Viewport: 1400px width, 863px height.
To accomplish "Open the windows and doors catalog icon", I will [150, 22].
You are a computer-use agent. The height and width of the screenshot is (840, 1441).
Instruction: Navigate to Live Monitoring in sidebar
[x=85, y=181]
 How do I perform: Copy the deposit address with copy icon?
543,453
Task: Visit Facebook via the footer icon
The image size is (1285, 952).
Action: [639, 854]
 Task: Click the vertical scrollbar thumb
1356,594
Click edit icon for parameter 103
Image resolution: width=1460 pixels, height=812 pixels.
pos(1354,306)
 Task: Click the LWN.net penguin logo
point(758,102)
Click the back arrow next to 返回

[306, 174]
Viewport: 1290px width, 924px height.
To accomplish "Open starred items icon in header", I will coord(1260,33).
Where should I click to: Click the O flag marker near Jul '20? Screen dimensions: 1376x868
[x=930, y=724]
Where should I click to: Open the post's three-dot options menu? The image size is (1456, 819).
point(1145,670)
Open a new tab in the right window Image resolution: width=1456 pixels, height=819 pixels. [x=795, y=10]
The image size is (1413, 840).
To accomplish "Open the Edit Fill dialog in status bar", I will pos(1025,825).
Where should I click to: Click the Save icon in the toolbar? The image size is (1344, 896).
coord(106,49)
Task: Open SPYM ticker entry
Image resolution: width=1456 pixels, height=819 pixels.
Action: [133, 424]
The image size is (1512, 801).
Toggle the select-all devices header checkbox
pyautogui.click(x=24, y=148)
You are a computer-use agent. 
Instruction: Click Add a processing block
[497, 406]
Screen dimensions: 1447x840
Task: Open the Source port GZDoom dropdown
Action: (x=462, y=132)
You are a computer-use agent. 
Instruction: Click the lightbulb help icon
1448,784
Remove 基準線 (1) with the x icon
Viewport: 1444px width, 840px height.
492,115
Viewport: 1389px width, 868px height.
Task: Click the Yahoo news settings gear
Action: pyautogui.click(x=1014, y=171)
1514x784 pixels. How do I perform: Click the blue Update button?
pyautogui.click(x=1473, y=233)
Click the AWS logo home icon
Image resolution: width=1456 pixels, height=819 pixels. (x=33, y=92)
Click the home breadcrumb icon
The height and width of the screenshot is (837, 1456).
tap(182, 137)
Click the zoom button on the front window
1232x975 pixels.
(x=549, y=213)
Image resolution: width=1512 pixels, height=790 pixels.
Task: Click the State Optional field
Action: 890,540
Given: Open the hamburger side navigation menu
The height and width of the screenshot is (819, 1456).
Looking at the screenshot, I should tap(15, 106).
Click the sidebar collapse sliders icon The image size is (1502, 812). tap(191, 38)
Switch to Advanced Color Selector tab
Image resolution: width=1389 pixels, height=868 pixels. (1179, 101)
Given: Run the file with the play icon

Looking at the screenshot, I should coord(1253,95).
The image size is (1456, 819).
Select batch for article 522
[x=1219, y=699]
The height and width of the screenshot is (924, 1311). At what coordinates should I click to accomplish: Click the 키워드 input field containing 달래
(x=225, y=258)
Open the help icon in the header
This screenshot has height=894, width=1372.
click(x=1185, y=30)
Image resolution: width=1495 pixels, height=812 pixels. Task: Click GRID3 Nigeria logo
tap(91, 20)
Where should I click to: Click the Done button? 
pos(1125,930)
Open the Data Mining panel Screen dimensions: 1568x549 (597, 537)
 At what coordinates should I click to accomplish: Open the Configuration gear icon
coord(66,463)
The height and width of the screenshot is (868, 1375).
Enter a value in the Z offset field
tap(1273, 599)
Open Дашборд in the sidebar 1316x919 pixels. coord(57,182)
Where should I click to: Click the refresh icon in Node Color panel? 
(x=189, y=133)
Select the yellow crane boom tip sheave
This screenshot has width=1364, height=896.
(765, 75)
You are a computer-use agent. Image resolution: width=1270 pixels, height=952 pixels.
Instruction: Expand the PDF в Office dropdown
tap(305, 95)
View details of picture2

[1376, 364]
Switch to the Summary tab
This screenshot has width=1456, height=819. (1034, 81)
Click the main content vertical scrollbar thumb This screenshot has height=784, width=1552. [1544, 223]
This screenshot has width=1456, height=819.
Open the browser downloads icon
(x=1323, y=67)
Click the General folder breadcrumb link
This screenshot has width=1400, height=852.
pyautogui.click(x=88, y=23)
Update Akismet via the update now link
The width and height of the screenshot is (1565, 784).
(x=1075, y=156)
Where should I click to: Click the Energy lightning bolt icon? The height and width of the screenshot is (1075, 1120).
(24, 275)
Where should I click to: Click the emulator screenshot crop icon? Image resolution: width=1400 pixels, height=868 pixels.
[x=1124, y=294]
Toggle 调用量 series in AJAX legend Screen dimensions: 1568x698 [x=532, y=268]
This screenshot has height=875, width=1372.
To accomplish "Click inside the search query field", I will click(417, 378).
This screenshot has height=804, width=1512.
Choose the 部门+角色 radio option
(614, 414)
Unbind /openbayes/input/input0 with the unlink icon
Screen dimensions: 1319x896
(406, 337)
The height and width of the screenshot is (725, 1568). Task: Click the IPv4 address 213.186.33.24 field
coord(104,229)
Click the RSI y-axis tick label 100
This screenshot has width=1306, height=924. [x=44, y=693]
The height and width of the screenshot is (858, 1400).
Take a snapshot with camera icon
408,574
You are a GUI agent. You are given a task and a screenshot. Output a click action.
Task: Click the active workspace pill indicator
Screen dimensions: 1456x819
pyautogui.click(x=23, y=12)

--------------------------------

**Exercise**
In the records above, find every line containing the word "agent" and show it.

**Written response**
You are a computer-use agent. The height and width of the screenshot is (840, 1441).
You are a computer-use agent. 
You are a computer-use agent. 
You are a computer-use agent. Image resolution: width=1270 pixels, height=952 pixels.
You are a GUI agent. You are given a task and a screenshot. Output a click action.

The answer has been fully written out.